The village has now been separated
into five areas, where five lead female trainers are taking the initiative to learn the techniques, prepare the training site, assemble people and assist in training their communities on water
conservation. After a successful initial "training of
trainers," the next four days I provide trainings for over 110
people in my community on garden design, proper uses of mulching, biodiverse
and layered gardens, and the importance of recycling greywater. There is an
overwhelmingly positive response to these trainings as people see
As the project has been getting underway, I also have been focusing on increasing access to diverse and highly nutritious foods. I am training more than 50 people on propagation of fruit trees by air-layering, providing my community with more than 500 kale plants and distributing over 200 moringa tree seedlings (with a tree-planting training, of course). Moringa trees are beneficial for increasing nutrition when added to food and increase livestock's milk production when used for fodder. There are always opportunities to help out and add to the community.
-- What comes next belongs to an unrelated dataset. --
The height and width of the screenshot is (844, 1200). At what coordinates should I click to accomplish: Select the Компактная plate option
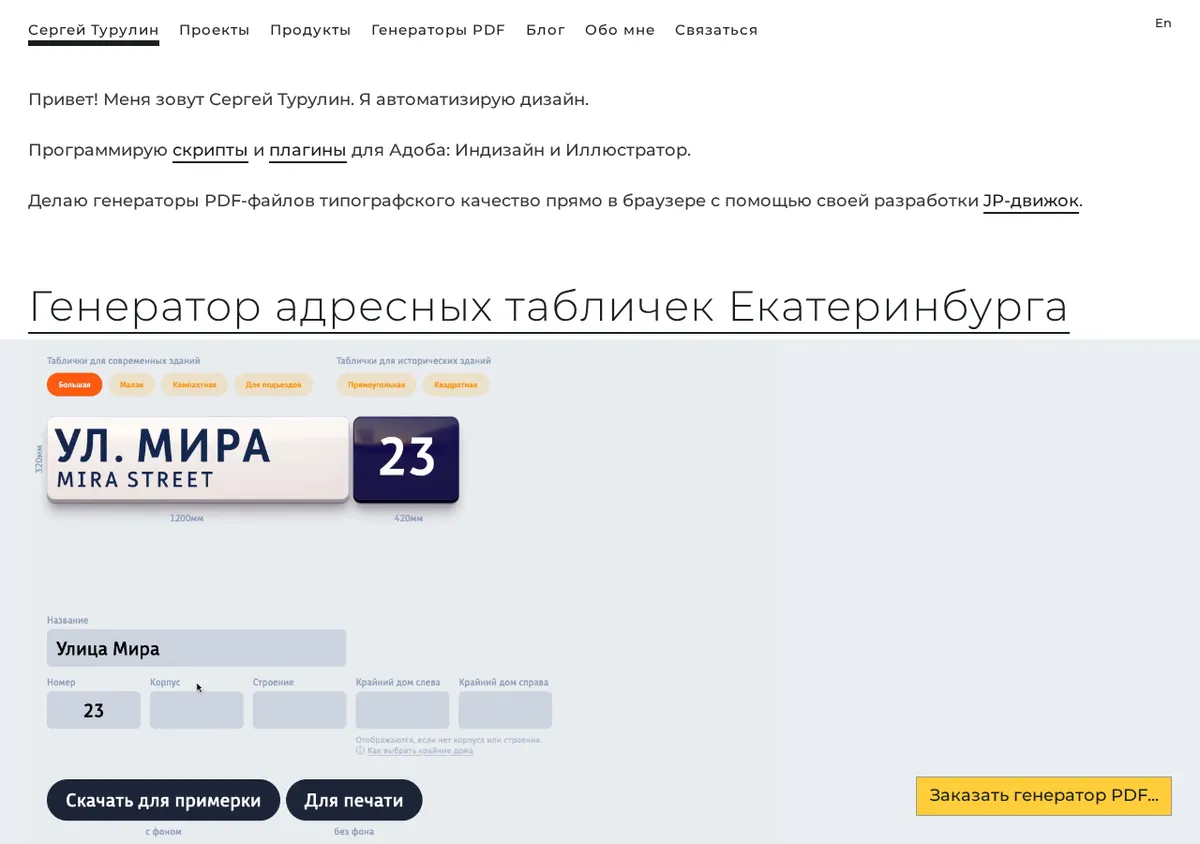click(194, 385)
Before this project, my work had been going along well, and then the busy festival season arrived. Through this festival season, I managed to work with five different schools nearly an hour's walk away, where I found out that teachers and principals are also community leaders, and children have a hunger to learn. I coordinated a health and hygiene class with all schools, where I provide training on hand-washing to several hundred students and nutrition trainings to more than 100 of the same students. It is difficult coordinating with all five schools, but the payoff is worth it. Months after the training children still call my name from afar and, like kids showing off their expert air-guitar rendition, they give a five-star performance of pro hand-washing abilities.
Moments like this are worth all of the effort, all of
the flexibility and shrugs, and remind me of the best decision I have made
in my life: to join the Peace Corps.